
● Oriana Zorrilla, periodista y escritora: Hoy fue un día en el que particularmente extrañamos el “viejo quehacer periodístico”… y por supuesto a los viejos maestros. Es inevitable encender el televisor o la radio para informarnos sobre lo que acontecía con el famoso homenaje de los pinochetistas y es lamentable la ignorancia y la frivolidad con la que nuestros colegas balbucean y “desinforman” a través de los medios de comunicación tradicionales. Al revisar, las redes sociales, me encuentro con la noticia de la muerte de Camilo Taufic y junto con la sorpresa y lamentar su partida, nos asalta una sensación de desamparo muy grande. Poco a poco, nos vamos quedando muy solos. ¿Qué más puedo decir?

● Jorge Lagos Nilsson, periodista, escritor y editor de SurySur.net: Triste lo de Camilo. Hablé con él hace pocos días y quedé en tratar de ir a Chillán alrededor del 15 de este mes: quería que charláramos aunque fuere una copa de vino; se sentía abandonado de chácharas, excesivamente cuidado, lo que agradecía, pero… Viejo bohemio, al fin y al cabo. En los últimos años solíamos almorzar en casa o en algún boliche cercano y hablar tonterías por horas. En Buenos Aires, cuando estuvo un tiempo en mi casa (un viejo departamento de 1899 en la entrada a San Telmo convertido casi en un Kosovo que intenté arreglar —y casi lo conseguí—), le agarré afecto al tarambana. En fin, se dio el naipe: la inmortalidad no pudo con él, ella también se rindió. Vamos quedando solos…

● Silvia Hernández: Camilo Taufic no sólo trabajó con mi padre, Luis Hernández Parker, sino que fue una especie de ahijado periodístico y afectivo. Comensal habitual de almuerzos de domingo, amigo de toda la familia. Me ha golpeado la noticia de la muerte de Camilo. Desgraciadamente estoy con una especie de influenza que me tendrá varios días en cama y no podré ir a sus funerales. Pero quiero enviar por esta vía un saludo. Mi padre le tenía gran cariño a Camilo y pensaba que le esperaba una brillante carrera. No se equivocó. Fue por eso que hace unos 3 o 4 años atrás, cuando publicamos [con LOM] la recopilación de audiciones radiales de Hernández Parker, le pedí a Camilo que fuera nuestro presentador en el lanzamiento del libro en Valparaíso. Lo hizo brillantemente, con una clase de periodismo. Lo extrañaremos.

● Lucía Sepúlveda, periodista y escritora: Puchas, qué impresionante… Nos vamos quedando solos…Alguien me dijo que quería verme pero nunca concretamos, no sé por qué. Ah, ya sé, un psicólogo amigo, me dijo que arrastraba una depresión y estaba preocupado por su colección de libros. Quedamos de seguir hablando para concretar y se me perdió el contacto. Ahora lo lamento.

● Virginia Vidal, periodista y escritora: Ya reenvié la triste noticia a varios colegas. Lo veía con frecuencia cuando colaboré en Análisis. Después me llamó varias veces. Los maíces nos vamos desgranando del choclo… Por esta vía hago llegar mis condolencias a sus familiares.

● Aram Aharoniam, director de revista Question (Venezuela) y fundador de Telesur: Lamento mucho el fallecimiento de Camilo, a quien supe conocer en Caracas. Un abrazo y gracias por mantenernos siempre informados.

**Entradas enumeradas**
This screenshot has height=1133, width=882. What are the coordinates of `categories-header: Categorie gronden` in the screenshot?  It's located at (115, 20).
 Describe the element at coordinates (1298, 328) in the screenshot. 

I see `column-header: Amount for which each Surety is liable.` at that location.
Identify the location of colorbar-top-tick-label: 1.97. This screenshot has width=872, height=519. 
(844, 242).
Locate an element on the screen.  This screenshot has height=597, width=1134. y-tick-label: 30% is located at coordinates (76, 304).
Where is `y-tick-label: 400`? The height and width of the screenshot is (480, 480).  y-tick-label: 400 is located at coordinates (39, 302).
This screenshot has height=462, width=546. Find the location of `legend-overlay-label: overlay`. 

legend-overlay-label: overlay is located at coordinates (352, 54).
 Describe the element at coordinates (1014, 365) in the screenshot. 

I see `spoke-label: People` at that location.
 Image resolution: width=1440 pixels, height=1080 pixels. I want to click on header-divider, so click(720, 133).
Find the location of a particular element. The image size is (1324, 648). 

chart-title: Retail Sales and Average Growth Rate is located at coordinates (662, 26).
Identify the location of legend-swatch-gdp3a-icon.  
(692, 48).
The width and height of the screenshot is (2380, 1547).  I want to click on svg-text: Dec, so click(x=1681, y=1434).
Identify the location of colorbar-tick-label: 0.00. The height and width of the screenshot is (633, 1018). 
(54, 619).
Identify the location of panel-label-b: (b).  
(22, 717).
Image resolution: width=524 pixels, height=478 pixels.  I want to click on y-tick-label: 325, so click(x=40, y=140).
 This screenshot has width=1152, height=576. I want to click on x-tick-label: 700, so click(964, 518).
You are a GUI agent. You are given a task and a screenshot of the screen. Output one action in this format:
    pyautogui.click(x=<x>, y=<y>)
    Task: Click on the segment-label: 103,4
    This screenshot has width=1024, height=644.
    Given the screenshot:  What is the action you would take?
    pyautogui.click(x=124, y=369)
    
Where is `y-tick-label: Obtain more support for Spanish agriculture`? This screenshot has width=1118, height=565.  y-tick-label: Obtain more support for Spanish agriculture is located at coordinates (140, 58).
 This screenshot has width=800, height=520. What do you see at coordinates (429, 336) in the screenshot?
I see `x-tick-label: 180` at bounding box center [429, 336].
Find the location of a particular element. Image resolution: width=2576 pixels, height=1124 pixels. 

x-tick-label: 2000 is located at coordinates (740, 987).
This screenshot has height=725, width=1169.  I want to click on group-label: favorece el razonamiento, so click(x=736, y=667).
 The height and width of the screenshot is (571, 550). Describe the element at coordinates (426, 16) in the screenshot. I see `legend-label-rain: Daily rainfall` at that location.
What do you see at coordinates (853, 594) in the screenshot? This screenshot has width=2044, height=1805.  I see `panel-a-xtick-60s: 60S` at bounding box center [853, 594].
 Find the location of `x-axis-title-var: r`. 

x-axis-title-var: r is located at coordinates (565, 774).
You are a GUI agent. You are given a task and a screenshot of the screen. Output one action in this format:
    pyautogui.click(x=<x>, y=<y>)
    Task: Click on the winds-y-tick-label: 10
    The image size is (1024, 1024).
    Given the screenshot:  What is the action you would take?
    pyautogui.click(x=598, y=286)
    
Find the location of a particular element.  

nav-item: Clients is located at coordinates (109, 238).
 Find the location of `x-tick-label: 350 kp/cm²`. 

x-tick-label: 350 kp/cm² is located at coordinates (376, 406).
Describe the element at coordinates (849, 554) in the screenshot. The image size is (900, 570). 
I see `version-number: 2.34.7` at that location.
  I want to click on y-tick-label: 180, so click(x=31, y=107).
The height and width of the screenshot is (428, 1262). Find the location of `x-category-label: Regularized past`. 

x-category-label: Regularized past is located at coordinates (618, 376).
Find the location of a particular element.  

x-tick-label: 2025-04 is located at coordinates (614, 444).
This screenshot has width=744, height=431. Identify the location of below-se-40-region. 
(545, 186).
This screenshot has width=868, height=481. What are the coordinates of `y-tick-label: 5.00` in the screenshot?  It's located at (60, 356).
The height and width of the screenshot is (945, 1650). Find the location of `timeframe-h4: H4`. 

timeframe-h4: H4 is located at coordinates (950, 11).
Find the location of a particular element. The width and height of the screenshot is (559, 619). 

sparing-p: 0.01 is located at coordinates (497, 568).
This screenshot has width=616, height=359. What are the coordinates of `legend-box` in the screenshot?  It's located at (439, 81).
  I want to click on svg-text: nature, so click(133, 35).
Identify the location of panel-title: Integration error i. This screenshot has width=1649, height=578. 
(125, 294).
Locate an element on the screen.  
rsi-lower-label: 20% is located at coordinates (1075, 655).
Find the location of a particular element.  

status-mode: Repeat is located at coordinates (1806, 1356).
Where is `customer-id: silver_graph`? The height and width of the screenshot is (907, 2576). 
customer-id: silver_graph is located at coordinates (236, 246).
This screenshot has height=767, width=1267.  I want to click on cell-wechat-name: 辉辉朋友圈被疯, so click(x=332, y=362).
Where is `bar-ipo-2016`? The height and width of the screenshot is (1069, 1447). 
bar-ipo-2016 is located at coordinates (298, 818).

**Instrucciones de trabajo**
1) Según el texto proporcionado, ¿en qué ciudad presentó Camilo Taufic el lanzamiento del libro con las audiciones radiales de Hernández Parker?
2) Resuma el texto proporcionado en dos oraciones.
3) Enumere a todas las personas que firman un testimonio en el texto proporcionado.

**Respuestas del ejercicio**
1) En Valparaíso.

2) Varias personas, en su mayoría periodistas y escritores, lamentan la muerte de Camilo Taufic y evocan los recuerdos que compartieron con él. Silvia Hernández lo recuerda como ahijado periodístico y afectivo de su padre, Luis Hernández Parker, y varios expresan la sensación de irse quedando solos.

3) Oriana Zorrilla, Jorge Lagos Nilsson, Silvia Hernández, Lucía Sepúlveda, Virginia Vidal y Aram Aharoniam.